WHAT IS REQUIRED: Report each line of the entries below that includes "will".

DATA FOR THIS TASK:
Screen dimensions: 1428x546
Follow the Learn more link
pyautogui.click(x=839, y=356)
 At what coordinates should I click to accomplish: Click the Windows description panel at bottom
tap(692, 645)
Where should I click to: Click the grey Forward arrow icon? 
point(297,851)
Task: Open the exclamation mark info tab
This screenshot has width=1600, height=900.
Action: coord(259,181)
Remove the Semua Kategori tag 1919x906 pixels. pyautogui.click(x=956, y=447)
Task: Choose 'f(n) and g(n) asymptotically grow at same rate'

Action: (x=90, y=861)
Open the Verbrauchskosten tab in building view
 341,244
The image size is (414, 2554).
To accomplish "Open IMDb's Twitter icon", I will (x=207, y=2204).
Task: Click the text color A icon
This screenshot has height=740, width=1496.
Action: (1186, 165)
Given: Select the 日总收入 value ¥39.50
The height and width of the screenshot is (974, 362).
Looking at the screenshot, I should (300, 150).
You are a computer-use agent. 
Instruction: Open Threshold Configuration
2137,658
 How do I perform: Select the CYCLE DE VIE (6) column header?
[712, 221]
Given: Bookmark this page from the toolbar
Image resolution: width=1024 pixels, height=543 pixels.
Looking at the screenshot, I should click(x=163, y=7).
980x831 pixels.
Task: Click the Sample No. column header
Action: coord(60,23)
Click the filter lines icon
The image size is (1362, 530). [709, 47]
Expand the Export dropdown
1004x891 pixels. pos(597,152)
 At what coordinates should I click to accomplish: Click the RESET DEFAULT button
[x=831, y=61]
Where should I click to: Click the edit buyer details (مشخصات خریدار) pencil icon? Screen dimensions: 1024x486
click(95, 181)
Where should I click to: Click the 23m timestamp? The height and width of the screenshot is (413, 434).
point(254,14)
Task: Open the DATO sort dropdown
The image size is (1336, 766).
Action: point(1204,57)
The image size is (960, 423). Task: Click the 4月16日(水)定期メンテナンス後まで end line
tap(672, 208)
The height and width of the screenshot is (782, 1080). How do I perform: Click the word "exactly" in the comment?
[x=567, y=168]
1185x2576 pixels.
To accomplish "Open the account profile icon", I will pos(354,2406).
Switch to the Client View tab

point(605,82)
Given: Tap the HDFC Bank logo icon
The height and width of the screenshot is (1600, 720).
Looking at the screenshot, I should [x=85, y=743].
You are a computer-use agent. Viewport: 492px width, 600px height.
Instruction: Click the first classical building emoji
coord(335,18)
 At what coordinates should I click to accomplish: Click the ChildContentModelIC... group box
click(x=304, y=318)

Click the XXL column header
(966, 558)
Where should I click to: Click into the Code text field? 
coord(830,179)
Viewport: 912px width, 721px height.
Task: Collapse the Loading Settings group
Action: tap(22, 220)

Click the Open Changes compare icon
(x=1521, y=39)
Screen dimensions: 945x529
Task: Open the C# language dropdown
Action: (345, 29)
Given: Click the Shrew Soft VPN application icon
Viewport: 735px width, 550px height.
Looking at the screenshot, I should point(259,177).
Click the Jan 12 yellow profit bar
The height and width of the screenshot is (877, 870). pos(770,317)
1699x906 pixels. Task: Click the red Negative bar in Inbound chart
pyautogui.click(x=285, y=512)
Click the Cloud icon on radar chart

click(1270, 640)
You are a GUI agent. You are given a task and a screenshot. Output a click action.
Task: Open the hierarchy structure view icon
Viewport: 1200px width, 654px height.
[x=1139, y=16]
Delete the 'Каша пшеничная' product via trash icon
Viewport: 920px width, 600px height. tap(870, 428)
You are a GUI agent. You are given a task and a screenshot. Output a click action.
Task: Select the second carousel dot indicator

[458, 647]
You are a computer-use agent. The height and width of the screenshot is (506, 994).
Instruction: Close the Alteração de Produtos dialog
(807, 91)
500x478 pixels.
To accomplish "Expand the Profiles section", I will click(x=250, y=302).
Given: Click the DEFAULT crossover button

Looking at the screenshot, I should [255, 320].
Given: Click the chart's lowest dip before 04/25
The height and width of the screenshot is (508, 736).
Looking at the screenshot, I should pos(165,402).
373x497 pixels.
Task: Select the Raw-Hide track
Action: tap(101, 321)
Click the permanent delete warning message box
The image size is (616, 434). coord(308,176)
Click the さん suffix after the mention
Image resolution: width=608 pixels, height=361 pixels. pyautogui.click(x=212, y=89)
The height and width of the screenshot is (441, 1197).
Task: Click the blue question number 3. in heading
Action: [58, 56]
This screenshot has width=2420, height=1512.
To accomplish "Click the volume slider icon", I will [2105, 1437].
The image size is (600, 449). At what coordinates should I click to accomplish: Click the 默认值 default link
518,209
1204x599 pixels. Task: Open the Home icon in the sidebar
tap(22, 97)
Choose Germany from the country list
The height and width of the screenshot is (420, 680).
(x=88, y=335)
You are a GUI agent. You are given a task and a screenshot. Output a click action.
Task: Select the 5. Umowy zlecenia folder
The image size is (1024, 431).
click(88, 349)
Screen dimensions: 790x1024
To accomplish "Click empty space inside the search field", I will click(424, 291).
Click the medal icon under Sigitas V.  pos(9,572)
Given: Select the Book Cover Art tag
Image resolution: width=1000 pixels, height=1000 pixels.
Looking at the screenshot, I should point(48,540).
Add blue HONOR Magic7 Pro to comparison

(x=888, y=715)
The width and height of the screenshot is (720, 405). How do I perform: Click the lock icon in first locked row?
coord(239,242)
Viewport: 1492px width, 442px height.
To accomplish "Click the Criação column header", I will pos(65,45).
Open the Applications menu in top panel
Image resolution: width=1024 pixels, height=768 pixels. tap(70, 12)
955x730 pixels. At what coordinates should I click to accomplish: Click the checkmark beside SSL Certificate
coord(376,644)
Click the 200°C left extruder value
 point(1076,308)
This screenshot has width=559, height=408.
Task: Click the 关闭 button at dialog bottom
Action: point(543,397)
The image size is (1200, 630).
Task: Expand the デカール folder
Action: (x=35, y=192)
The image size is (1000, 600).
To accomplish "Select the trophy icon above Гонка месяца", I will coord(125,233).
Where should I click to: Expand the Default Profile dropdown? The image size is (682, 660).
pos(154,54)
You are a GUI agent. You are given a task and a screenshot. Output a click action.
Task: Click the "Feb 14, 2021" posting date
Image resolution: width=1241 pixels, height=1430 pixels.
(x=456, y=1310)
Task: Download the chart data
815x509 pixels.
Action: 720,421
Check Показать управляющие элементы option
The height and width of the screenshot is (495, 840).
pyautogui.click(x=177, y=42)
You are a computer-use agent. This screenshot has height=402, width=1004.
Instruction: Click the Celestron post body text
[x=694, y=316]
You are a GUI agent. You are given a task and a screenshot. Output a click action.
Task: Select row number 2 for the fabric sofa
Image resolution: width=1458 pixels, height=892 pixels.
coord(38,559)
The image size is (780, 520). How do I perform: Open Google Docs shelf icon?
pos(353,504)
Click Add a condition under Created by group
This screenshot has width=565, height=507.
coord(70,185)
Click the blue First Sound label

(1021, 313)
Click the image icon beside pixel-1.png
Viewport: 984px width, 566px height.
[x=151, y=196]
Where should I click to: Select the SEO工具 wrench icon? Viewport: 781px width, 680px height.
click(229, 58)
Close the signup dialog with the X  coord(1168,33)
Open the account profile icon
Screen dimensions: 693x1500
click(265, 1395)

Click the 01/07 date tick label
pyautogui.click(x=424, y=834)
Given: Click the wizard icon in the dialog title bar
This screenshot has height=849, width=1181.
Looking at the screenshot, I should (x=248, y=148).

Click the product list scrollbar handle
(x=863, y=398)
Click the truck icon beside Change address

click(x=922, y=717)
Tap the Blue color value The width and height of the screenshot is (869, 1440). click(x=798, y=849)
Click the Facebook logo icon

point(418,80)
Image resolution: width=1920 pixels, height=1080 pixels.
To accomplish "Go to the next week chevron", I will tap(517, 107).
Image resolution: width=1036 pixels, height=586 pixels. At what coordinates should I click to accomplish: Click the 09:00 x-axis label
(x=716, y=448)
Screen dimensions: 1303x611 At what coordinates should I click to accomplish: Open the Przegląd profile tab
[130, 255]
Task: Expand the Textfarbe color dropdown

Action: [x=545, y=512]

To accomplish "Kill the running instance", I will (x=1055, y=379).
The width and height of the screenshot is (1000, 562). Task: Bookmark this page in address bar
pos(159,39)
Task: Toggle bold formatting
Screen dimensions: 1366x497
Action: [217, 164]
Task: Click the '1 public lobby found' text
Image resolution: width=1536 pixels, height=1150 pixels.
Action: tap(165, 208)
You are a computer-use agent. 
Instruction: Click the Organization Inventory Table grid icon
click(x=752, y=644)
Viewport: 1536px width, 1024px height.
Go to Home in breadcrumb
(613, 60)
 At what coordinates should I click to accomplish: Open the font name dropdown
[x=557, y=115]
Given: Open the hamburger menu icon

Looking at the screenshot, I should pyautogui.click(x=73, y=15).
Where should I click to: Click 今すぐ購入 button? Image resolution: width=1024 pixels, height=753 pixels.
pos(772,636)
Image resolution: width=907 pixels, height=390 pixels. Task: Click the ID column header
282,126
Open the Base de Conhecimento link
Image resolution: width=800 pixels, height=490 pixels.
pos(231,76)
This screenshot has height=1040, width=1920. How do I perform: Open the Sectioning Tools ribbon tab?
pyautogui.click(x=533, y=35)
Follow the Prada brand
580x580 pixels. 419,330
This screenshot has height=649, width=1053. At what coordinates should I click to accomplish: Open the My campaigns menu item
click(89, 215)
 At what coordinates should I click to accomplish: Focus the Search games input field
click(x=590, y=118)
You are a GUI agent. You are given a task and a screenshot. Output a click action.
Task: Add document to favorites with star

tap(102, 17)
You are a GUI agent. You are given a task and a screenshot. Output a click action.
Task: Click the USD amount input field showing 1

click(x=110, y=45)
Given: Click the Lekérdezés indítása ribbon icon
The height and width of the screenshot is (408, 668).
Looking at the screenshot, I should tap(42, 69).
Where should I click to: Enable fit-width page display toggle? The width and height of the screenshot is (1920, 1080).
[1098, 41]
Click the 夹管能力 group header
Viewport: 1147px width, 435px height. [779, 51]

ANSWER FOR THE TASK:
To accomplish "Open IMDb's Twitter icon", I will (x=207, y=2204).
To accomplish "Open the account profile icon", I will pos(354,2406).
To accomplish "Expand the Profiles section", I will click(x=250, y=302).
To accomplish "Click the volume slider icon", I will [2105, 1437].
To accomplish "Click empty space inside the search field", I will click(424, 291).
To accomplish "Click the Criação column header", I will pos(65,45).
To accomplish "Select the trophy icon above Гонка месяца", I will coord(125,233).
To accomplish "Go to the next week chevron", I will tap(517, 107).
To accomplish "Kill the running instance", I will (x=1055, y=379).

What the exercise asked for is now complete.